Funny you should bring up this hypothetical. You are aware, aren't you, that when the Institute of Justice isn't challenging stupid regulations about licensing of tour guides, it's often challenging stupid regulations about licensing of barbers, hairdressers, etc.? Check this out, and scroll down to see how many cases involve hairbraiding.
7.11.2008 1:40pm
Mike S.:
David: You only quoted part of the definition. The guide must say those things "while guiding or directing people around the city." A person can say whatever he wants, with no license, as long as he doesn't also tell people which way to walk to get to the next site.
7.11.2008 1:44pm
crane (mail):
Fub said
...in sunny California there are walk-in shops full of cosmetology products that are forbidden by law (so they say) to sell to anyone but licensed cosmetologists. I don't know what they sell, but from the windows it looks like bottles, cans and jugs of various hair goo and shampoo, along with some weird devices that look like scissors and combs.

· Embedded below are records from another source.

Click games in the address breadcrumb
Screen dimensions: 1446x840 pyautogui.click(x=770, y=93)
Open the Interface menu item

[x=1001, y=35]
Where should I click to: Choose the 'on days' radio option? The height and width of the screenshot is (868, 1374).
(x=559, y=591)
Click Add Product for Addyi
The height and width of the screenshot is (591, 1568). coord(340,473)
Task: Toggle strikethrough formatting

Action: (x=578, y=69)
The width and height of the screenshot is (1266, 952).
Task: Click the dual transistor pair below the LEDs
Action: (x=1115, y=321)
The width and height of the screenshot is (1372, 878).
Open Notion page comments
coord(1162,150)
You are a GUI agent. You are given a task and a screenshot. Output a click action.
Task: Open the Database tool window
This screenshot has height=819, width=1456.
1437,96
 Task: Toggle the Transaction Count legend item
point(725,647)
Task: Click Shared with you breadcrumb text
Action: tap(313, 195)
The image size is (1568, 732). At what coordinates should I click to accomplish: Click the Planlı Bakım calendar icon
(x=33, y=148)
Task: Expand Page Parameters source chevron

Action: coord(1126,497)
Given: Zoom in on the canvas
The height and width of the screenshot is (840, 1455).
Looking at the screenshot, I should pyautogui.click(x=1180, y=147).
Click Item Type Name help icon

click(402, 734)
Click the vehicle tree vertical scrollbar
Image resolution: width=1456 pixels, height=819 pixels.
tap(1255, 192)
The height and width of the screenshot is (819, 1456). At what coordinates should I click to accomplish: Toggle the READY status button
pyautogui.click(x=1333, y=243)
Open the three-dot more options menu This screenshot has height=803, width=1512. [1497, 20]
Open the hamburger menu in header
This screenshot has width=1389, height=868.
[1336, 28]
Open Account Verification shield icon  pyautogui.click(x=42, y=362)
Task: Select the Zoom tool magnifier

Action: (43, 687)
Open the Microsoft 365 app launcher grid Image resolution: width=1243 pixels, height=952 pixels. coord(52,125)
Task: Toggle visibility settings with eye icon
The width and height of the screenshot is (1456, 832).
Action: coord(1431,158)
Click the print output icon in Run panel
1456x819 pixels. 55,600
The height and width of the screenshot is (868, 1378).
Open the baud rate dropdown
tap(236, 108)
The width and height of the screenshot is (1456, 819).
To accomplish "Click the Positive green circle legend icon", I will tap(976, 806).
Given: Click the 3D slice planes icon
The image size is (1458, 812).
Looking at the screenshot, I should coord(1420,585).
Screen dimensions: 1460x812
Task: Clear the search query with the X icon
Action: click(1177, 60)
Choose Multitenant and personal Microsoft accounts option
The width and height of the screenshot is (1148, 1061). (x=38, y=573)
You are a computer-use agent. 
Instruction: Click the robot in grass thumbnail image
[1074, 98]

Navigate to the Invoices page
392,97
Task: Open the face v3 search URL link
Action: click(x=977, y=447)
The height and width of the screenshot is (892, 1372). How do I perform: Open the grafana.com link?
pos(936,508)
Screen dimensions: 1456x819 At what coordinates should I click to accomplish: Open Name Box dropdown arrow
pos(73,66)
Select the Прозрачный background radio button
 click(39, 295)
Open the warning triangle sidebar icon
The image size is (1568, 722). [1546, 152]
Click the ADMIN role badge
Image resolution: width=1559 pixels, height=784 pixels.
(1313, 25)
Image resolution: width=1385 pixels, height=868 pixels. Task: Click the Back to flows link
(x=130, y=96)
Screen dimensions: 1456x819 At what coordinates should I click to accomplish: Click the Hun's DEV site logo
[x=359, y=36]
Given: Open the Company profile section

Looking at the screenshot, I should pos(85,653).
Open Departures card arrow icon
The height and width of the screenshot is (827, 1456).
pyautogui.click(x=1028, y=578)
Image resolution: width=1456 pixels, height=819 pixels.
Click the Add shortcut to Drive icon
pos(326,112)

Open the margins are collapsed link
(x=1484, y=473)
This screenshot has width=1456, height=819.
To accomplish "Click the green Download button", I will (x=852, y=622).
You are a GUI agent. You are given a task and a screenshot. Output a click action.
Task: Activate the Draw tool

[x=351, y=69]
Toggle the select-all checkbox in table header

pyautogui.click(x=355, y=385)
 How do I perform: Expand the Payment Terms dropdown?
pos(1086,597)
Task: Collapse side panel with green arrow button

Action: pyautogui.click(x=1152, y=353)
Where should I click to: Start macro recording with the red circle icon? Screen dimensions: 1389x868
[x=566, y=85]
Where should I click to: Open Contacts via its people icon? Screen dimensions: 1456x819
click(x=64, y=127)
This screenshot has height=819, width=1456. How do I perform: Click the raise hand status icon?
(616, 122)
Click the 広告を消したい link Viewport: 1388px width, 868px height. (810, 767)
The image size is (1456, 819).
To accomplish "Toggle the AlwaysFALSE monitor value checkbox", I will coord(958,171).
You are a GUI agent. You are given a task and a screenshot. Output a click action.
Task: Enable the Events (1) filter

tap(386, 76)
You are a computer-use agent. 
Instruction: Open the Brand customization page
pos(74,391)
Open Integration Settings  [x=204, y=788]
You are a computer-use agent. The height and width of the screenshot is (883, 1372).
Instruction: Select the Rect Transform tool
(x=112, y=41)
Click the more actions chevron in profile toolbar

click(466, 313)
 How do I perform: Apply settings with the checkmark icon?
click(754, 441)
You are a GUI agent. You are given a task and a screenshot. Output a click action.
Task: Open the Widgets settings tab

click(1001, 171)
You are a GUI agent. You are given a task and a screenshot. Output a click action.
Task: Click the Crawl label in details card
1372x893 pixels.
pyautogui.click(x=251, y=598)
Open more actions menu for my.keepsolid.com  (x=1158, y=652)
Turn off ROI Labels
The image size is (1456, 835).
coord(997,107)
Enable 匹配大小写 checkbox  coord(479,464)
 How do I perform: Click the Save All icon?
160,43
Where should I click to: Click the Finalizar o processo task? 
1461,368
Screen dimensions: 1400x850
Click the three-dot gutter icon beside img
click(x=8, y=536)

Yeah, mostly hair-care stuff. I once got a bottle of hair dye from one of those places, that said right on the bottle it was illegal to sell to unlicensed me. Somehow I managed to successfully dye my own hair without hurting myself or damaging any property.
7.11.2008 8:32pm
David Schwartz (mail):
Mike S: That was the part that was important. If a law prohibits pro-gun speech in a particular park, you can't point out that it permits pro-gun speech outside the park as an argument that it's content-neutral. One part of the definition is the content of your speech. All other things being equal, you can have two people, one of which requires a license and one of which doesn't, and the only difference is what they're talking about.

Dilan Esper: Sure, but applying that to this case is absurd. That's like saying a law prohibiting arguments in favor of abortion rights are content neutral because they don't depend on why you are making those arguments. Perhaps you want to show how weak they are.

There is simply no way to argue that "provides information on the City's geography, history, historic sites, historic structures, historic objects or other places of interest" is content-neutral with a straight face. Geographical information is one particular type of content.